Figure 3.

Concentration-response curves of TAAR13c mutated in the internal binding site and Trp296^7.40. HEK293 cell lines constitutively expressing CNG channels and either wildtype or TAAR13c mutants were incubated with concentration series of cadaverine or putrescine (10 nM to 1 mM). Changes in intracellular Ca²⁺ were detected by Fluo-4 and calculated as ∆F/F. Values were normalized to the fluorescence ratio obtained with NKH477, an agonist of membrane-bound adenylyl cyclases. Representative binding curves are shown color-coded for mutation (green, A; red, E; magenta, N; blue, F; cyan, G; brown, Y), error bars (SD, n = 4) are shown if exceeding symbol size. Left column, responses to cadaverine; right column, responses to putrescine.
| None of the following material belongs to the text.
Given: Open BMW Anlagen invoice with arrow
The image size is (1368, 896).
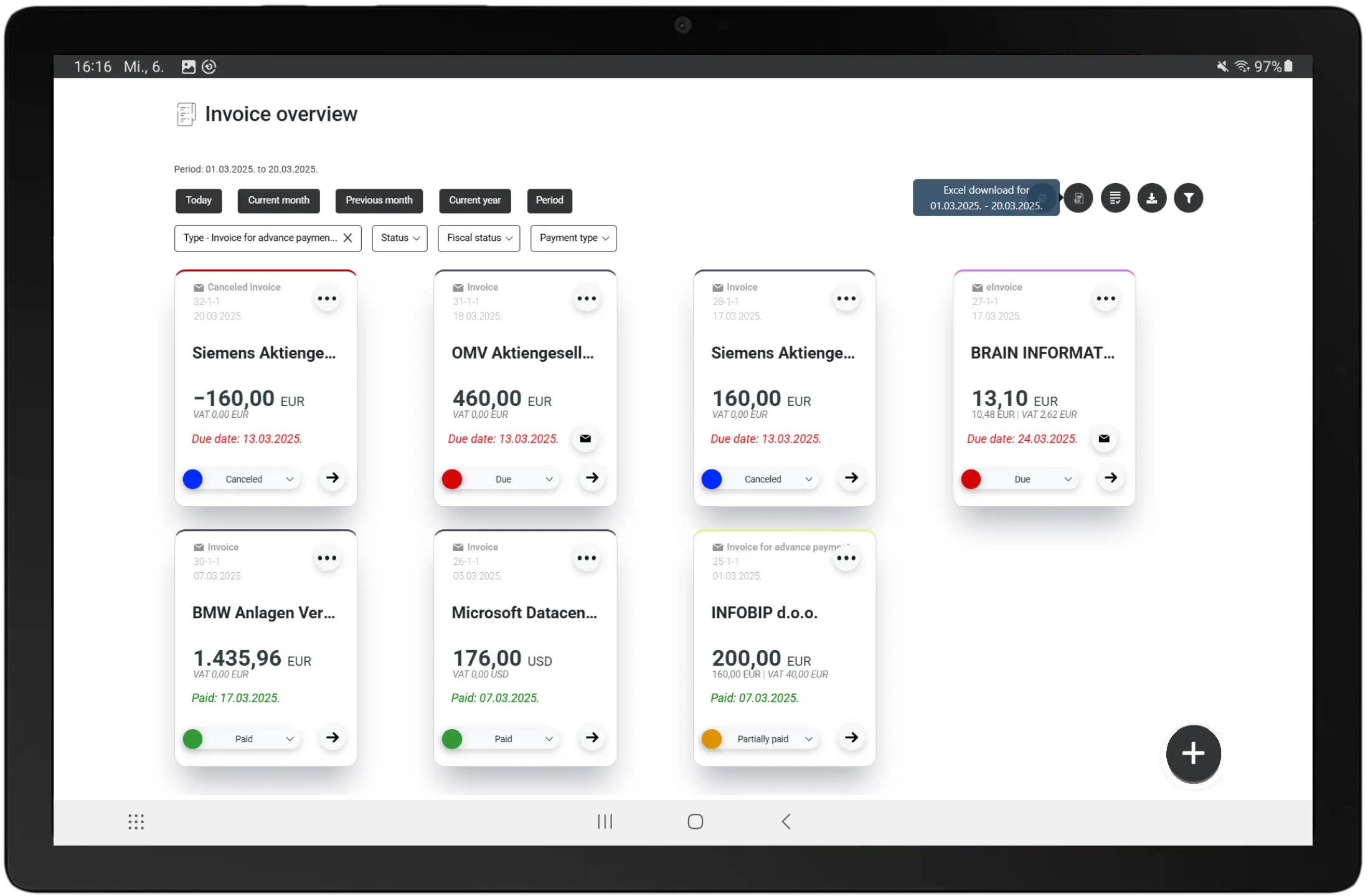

Insets in right panels show the positions of the mutant side chains (same color as for the respective binding curves) overlayed over the wildtype residue (D, yellow and W, red, respectively). (a) Mutation of the D112 residue to D112E, D112N and D112A results in almost complete loss of activation by cadaverine, with small residual activity only at the highest concentration tested, 1mM. Activation by putrescine is abolished in all D112 mutants. (b) Mutants W296F, W296Y and even W296G were activated by both cadaverine and putrescine, at similar EC50’s as wildtype TAAR13c. Efficacy for W296F is very similar to wildtype TAAR13c but reduced for W296Y and W296G. (c) Mutation of the D202 residue to D202E, D202N, and D202A results in complete loss of activation by cadaverine and putrescine.